How to complete this task: Tell how many lines of the entries below include the string "will". Respond with the number alone.

(Dataset entries)
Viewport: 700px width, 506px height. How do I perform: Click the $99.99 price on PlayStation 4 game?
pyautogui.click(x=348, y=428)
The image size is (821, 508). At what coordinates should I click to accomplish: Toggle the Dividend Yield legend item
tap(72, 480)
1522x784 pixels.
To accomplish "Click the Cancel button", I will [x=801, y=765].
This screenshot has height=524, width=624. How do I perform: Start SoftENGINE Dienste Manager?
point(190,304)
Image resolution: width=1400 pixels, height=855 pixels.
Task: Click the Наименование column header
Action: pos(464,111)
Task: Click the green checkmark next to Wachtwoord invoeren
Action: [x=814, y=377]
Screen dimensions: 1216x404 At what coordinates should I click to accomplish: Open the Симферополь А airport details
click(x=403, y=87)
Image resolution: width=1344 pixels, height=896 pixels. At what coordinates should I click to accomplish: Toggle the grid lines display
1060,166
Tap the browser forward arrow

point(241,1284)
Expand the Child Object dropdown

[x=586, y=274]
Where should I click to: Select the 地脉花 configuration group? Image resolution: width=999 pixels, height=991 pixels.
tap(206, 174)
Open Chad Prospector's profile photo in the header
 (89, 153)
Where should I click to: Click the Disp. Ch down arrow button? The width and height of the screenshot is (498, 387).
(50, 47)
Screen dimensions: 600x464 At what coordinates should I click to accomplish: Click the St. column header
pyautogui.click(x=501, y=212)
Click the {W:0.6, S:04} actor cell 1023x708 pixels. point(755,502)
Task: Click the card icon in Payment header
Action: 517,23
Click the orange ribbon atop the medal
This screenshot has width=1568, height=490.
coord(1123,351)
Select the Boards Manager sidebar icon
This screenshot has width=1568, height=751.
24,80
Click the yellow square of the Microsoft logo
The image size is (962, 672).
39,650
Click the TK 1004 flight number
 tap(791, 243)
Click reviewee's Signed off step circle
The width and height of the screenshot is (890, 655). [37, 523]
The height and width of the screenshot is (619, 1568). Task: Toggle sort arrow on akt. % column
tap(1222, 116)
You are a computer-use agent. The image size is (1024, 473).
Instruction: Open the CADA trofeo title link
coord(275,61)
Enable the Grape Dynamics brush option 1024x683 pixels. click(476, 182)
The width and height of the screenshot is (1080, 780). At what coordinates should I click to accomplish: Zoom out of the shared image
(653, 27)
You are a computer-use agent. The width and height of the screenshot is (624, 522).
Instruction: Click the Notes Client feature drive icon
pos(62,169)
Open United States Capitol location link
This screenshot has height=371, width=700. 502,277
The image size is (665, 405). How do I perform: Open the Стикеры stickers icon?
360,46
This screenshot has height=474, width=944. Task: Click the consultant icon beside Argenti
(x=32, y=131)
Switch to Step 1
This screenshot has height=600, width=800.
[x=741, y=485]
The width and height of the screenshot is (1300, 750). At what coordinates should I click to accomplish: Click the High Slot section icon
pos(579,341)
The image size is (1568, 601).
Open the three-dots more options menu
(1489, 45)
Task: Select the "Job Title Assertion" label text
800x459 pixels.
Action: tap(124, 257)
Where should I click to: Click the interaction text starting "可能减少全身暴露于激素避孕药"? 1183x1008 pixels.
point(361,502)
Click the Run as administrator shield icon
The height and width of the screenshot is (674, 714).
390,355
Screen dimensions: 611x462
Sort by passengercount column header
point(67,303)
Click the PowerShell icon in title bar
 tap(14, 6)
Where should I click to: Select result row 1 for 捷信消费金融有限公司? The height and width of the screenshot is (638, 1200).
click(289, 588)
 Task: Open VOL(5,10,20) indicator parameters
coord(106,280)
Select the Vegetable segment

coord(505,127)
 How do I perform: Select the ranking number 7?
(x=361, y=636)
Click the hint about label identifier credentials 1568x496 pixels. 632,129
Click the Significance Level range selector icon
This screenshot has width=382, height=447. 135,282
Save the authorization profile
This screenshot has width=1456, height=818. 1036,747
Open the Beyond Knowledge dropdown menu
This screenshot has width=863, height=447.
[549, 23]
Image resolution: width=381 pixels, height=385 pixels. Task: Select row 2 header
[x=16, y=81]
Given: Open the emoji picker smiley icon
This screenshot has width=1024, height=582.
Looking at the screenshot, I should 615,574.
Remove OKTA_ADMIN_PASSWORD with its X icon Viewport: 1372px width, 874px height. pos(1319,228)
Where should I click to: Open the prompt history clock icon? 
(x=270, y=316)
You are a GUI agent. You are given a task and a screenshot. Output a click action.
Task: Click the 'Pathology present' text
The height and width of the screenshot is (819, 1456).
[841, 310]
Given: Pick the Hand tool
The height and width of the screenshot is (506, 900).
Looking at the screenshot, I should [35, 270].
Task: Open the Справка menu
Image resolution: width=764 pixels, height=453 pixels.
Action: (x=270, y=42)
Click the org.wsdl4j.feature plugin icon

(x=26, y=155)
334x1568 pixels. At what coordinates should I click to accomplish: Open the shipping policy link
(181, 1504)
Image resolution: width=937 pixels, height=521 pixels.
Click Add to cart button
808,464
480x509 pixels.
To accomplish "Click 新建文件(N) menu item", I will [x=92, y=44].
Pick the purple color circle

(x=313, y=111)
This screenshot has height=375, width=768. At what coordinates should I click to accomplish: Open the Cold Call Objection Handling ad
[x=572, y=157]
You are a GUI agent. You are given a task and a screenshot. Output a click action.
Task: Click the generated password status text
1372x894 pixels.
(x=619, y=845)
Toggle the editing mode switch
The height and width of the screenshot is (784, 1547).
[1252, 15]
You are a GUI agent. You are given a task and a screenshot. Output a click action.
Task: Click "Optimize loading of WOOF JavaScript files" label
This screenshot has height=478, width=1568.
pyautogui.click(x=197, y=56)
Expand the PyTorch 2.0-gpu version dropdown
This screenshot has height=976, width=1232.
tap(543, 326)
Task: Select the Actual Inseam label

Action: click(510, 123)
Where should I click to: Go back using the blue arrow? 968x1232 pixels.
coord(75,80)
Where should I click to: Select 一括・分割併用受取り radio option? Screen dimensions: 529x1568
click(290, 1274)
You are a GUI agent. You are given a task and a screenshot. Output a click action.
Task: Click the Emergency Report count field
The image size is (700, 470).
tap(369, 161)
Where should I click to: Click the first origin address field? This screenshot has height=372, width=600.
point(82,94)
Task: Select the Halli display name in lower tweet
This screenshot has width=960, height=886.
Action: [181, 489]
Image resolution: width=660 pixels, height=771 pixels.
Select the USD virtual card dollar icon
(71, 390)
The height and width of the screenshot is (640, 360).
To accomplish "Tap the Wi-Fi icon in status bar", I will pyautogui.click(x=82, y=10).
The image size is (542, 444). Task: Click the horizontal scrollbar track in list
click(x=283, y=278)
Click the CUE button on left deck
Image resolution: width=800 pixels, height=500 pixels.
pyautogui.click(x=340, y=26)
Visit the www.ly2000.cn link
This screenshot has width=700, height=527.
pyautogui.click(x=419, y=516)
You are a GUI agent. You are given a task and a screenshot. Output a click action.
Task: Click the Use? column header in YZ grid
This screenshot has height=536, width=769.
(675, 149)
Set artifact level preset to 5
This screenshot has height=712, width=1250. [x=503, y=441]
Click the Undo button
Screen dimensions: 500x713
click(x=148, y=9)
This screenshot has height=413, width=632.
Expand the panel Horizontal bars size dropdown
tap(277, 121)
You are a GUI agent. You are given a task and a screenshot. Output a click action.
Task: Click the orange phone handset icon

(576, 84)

Answer to the exercise: 3